Antes de tudo vamos recordar a cronologia dos eventos: o terror da guerra civil-religiosa imperou na França, sobretudo nas décadas de sessenta e setenta, culminando na trágica noite de São Bartolomeu, a 24 de agosto de 1572, com o massacre de 30.000 protestantes. Villegagnon falecera em janeiro desse mesmo ano. Em 1589, o herdeiro do trono, o calvinista Henrique de Navarra, converte-se ao catolicismo e tranqüiliza a nação. Com o nome de Henrique IV, ele seria um dos mais charmosos reis da França, o Vert Galant. Em 1597, aparece o livro de Jean Créspin sobre a morte dos protestantes na Guanabara. Em1598, o Edito de Nantes instaurava a liberdade de culto na França. Terminava a guerra civil, mas os ressentimentos persistiam. Em 1610, Henrique IV, protestante convertido ao catolicismo, era assassinado pelo monge católico Ravaillac.

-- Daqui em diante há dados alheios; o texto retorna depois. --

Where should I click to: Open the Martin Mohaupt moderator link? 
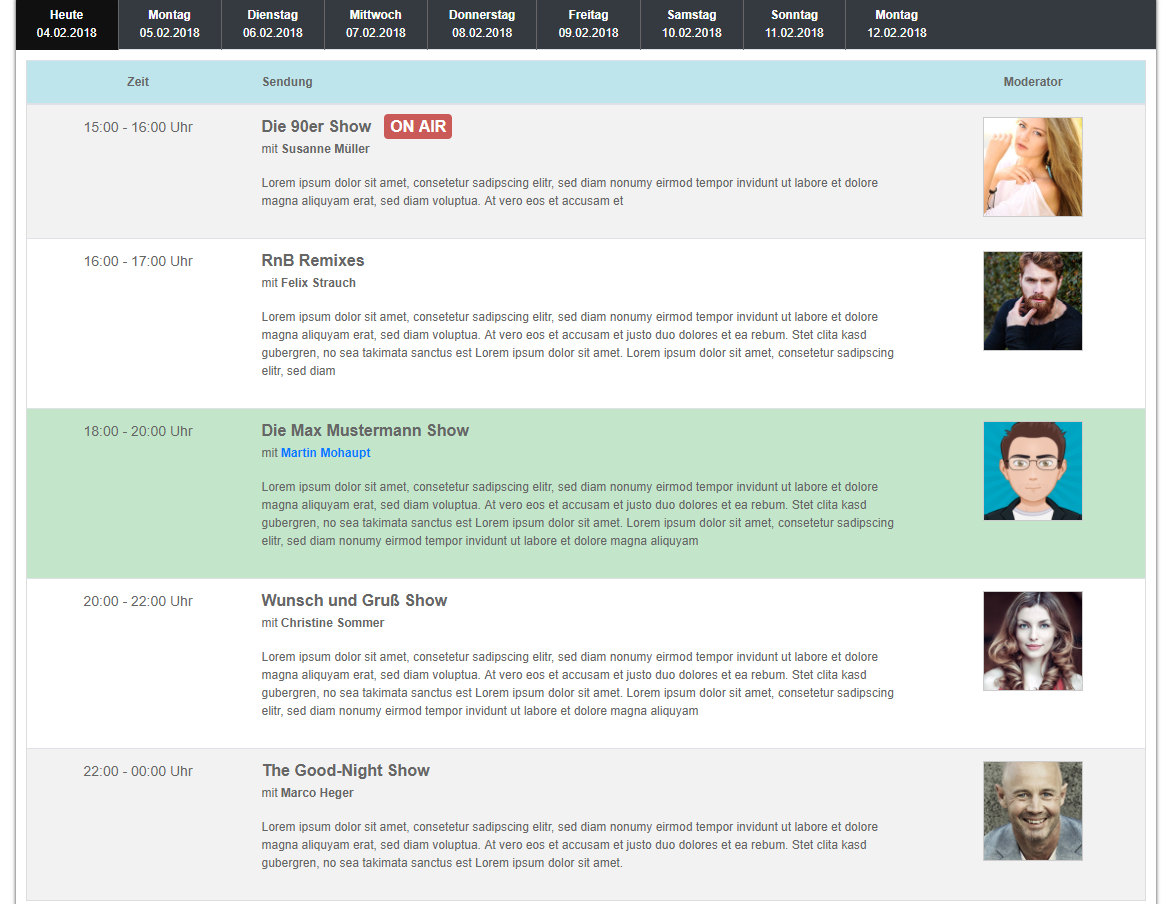(x=325, y=453)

No final do século XVI, convinha ao partido genebrino salientar o sacrifício dos "mártires" da Guanabara e Jean Créspin foi o seu instrumento. Na realidade, o que representava na Europa a morte, justa ou injusta, de três obscuros monges-apóstatas em uma remota baía da América do Sul, que ninguém na época sabia exatamente onde se encontrava ?

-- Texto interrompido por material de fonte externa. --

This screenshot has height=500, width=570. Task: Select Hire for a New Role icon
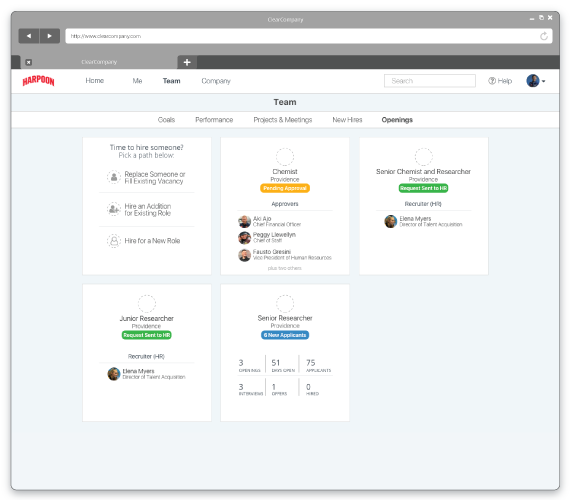coord(114,241)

O livrinho em apreço foi escrito pelo editor Jean Créspin e publicado em Genebra, em 1597, isto é, exatamente 40 anos após os acontecimentos na Guanabara, que ele pormenorizadamente analisa em sua obra. Créspin fora também o editor da primeira edição da Viagem ao Brasil de Jean de Léry, publicado em 1578, ou seja, 21 anos depois que ocorreram os controvertidos fatos. Não se sabe exatamente quem relatou a Créspin os pormenores do julgamento e da morte dos três calvinistas. Não pode ter sido Léry quem o informou, pois seu testemunho é inaceitável, já que tais fatos aconteceram depois da partida dele e de todo o grupo calvinista no navio "Jacques", de retorno à França. O navio teve de aportar na costa brasileira porque estava fazendo muita água e tinha necessidade de ser reparado. O capitão calculou melhor suas reservas de comida e decidiu que cinco passageiros não poderiam continuar. Cinco calvinistas, da delegação chefiada pelo senhor de Du Pont, decidiram ficar no Brasil. O capitão deu-lhes um batel e dias depois, apareceram na Guanabara para grande surpresa de todos na França Antártica.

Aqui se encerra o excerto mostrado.